Belgelere, görsellere dayanan tanıklıklar en tehlikeli olanlarıdır onlar için. Çünkü inkar edilemeyecek açıklıkta ortaya konan gerçeklik halkın bilincini sonuna kadar açar, zihninde kalıcı izler bırakır. 1972 yılında Vietnam’da Amerikan bombardımanı sonucu bütün vücudu yanmış bir kız çocuğunun korku ve panik halde koşuşunu gösteren fotoğrafın Amerikan emperyalizminin vahşi, insanlık düşmanı niteliğini akıllara kazıması gibi.
WikiLeaks, Julian Assange
WikiLeaks’ın kurucusu Julian Assange’ın Amerika’ya karşı casusluk yaptığı suçlamasıyla zulüm görmesi de aynı sebebe dayanıyor.
WikiLeaks belgeleri ABD emperyalizminin karanlık gerçekliği üzerindeki perdeyi kaldırdı. Özgürlük, demokrasi, insan hakları adına yapıldığı söylenenlerin en alçağından emperyalist çıkarlarla ilişkisini, Amerikan ordusunun kana susamış caniliğini, katliamcılığını inkar edilemeyecek biçimde, belgeler, görsellerle ortaya koydu.

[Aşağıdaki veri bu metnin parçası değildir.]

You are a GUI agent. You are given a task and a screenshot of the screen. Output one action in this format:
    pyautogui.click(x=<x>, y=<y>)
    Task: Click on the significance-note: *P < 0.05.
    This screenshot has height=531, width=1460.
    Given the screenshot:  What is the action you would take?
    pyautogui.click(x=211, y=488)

Bunlar arasında en çarpıcı olanı bir ABD helikopterinin Bağdat’ta aralarında gazeteciler ve çocukların da olduğu 18 sivili katlettiği anları gösteren görüntülerdi.
Görüntülerde ABD helikopteri kentin üzerinde gezerken, aralarında Reuters muhabirlerinin de olduğu bir gruba odaklanmaktadır.

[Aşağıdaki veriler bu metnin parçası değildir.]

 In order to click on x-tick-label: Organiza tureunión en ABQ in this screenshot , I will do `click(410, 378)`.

Helikopterdeki askerler, gazetecilerin omuzlarına asılı kameraların silah olduğunu iddia ederek komutanlarından ateş etme izni isterler, aldıkları onay sonrası sivil halkın üzerine kurşun yağdırırlar. Öldürdükleri, yaraladıkları sivillerin yollara saçılmış görüntülerine bakarak küfürler ve kahkahalar eşliğinde birbirlerini kutladıkları anlar videoda açıkça yer almaktadır.
Görüntülerde yaralılara yardım etmek amacıyla alana gelen siyah bir minibüse ateş açılma anları da vardır. ABD askerleri içinde babalarının okula götürmek üzere bindirdiği, camdan dışarı baktıkları çok açık görülen iki çocuğun da bulunduğu minibüsü hedef almaktadır. Bununla da kalmaz, bir süre sonra gelen ABD ordusuna ait bir tank cesetlerden birinin üzerinden geçer, helikopterdeki askerler bu görüntü karşısında da eğlenmeye devam eder.
Bu video Amerikan ordusunun soğukkanlı caniliklerini, kana susamışlığını, Irak halkına yok edilmesi gereken zararlı böceklermiş gibi muamele ettiğini gösteriyordu. Amerikan ordusunun/emperyalizminin işlediği suçları bilenler için yeni bir şey değildi, ama en yeni ve canlı tanıklıktı ve etkisi büyük oldu.
Assange’ı savunmak gerçekleri savunmaktır
Assange hakkındaki dava Rusya, Çin veya Küba’da gerçekleşse basın özgürlüğü düşmanlığının kanıtı olarak sunulacak, yargılanan kişi de özgürlük ve demokrasi kahramanı olarak ilan edilecekti. Ancak suçlamaların odağındaki güç başta Amerika olmak üzere emperyalist batılı ülkeler olunca Assange bir casus, karanlık kişi olarak lanse edilmek isteniyor.
Açık ki, Amerika ve İngiltere Assange’i ibreti alemlik yapmak istiyor. Emperyalist devletlerin işlediği suçlara dair bilgi, belge sızdırmanın en ağır cezaya muhatap edileceğini, bunu yapanın kaçacak yeri olmayacağını gösterme gayretinde. Gerçekleri açığa çıkarmaya dönük çabayı, gazeteciliği kriminalize etmeye çalışıyor.
Assange emperyalist suçları ifşa ettiği için hapishanede tutulan politik bir tutsak. Doğruyu söylediği, gerçekleri ortaya koyduğu için diri diri gömülmek isteniyor. Onu savunmak, gerçekleri savunmaktır.